Le fattezze di Emilia e gli outfit scelti per lei, abbinati al fascino di Sam e al sarcasmo sulmby_0.jpg suo volto, sono stati un’accoppiata, a parer mio, vincente che hanno reso il film indimenticabile proprio come il romanzo.
Gli unici personaggi su cui sono rimasta leggermente delusa sono i genitori di Will, che nel film vengono dipinti come una coppia di sposi, sì dilaniati dal dolore per il figlio, ma comunque sostenuti dal loro amore.
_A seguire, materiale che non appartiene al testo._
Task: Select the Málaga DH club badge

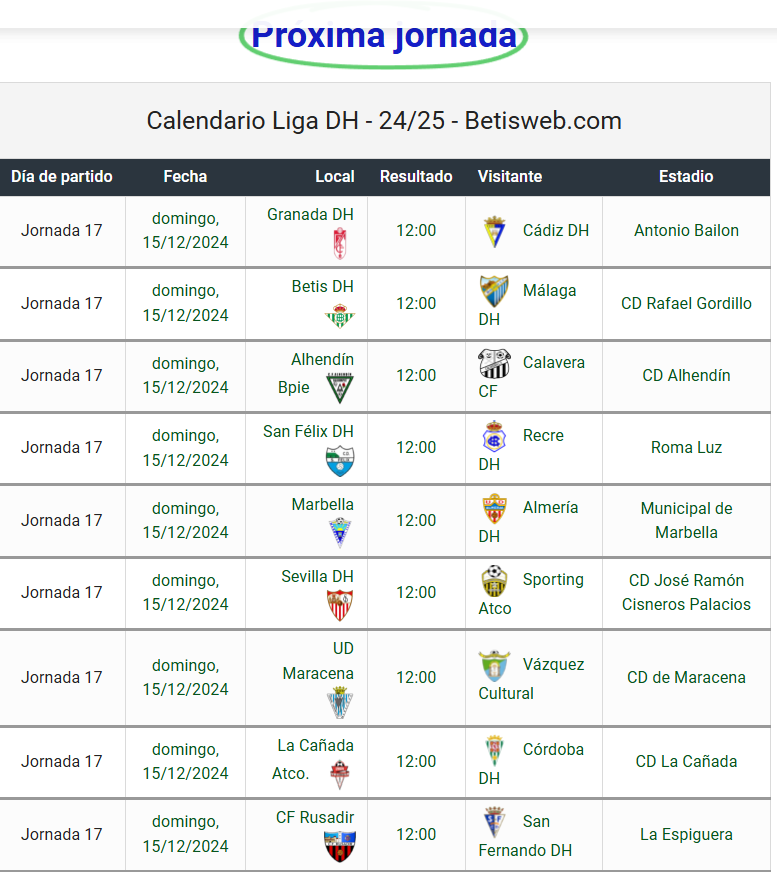Action: (x=494, y=290)
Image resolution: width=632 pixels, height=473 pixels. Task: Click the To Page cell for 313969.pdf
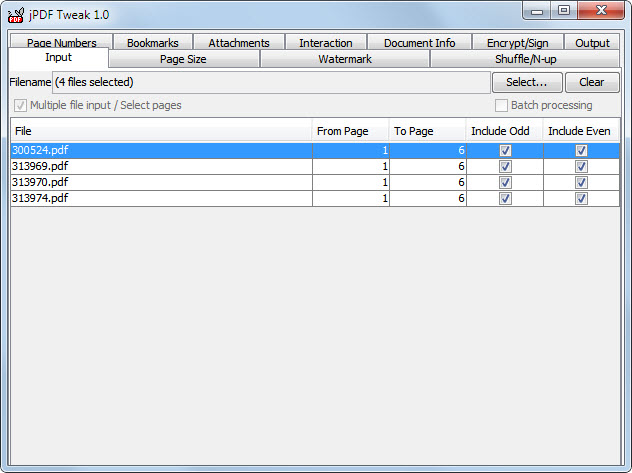pos(427,167)
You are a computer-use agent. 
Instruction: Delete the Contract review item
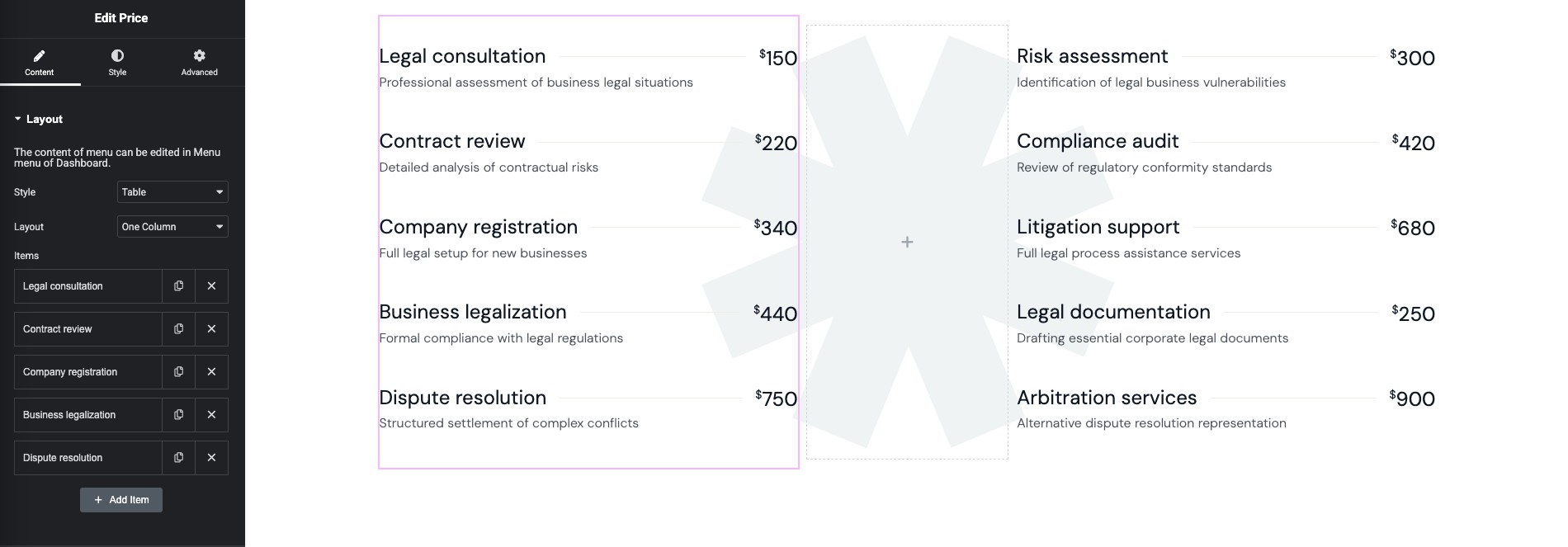(211, 329)
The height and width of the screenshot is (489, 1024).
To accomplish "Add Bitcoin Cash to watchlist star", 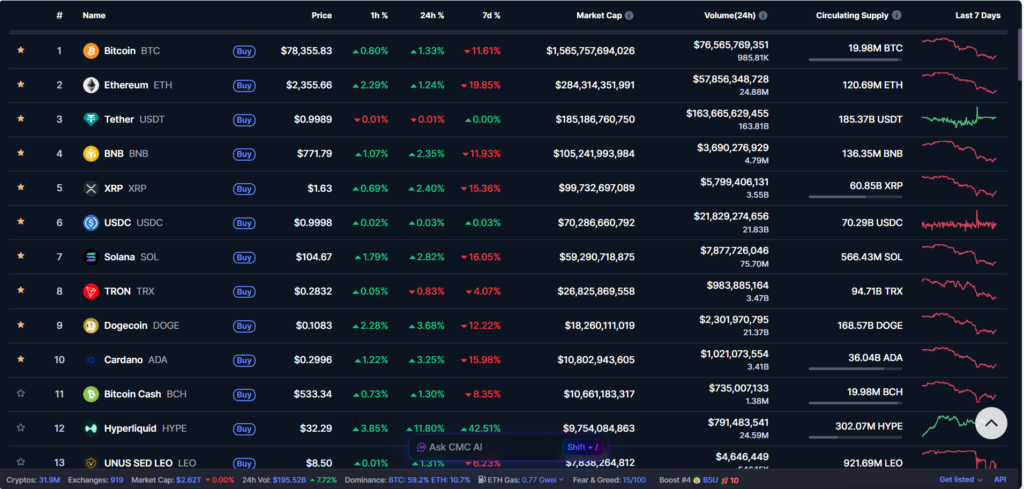I will (x=20, y=394).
Nel libro, invece, respiriamo un’aria tutta diversa; di un matrimonio fatto di tradimenti e solitudine.
Anche al personaggio di Patrick, a parer mio, non è stato dato il giusto spazio che nel libro ho percepito e non ho sopportato, mentre nel film ho provato un mix di tenerezza e compassione per l’ingenuità del suo ruolo e per la perenne derisione della sua persona da parte degli altri personaggi.

Nonostante, per chi non abbia letto il libro, possa sembrare uno di quei classici “mattoni” dove non si fa altro che deprimersi e piangere, posso assicurare che il film è tutt’altro che questo.
Ho davvero apprezzato che in questa trasposizione abbiano dato spazio alla parte umoristica della storia, rendendo così le tematiche più leggere per il pubblico.
Indubbiamente il libro approfondisce maggiormente diversi temi, che sono molto attuali e importanti, come appunto la disabilità, la paura del futuro o la disoccupazione; ma nel film è stata accentuata la chiave ironica che si riscontra anche nel romanzo, rendendo tutto più scorrevole e divertente. La sala, in moltissime scene, era colma di persone che ridevano della spontaneità e sbadataggine di Lou o del sarcasmo di Will ed è stato davvero piacevole notarlo. Viceversa, nei momenti più tristi e toccanti, sentivo altre persone, oltre a me, singhiozzare ininterrottamente o intente a soffiarsi il naso gocciolante.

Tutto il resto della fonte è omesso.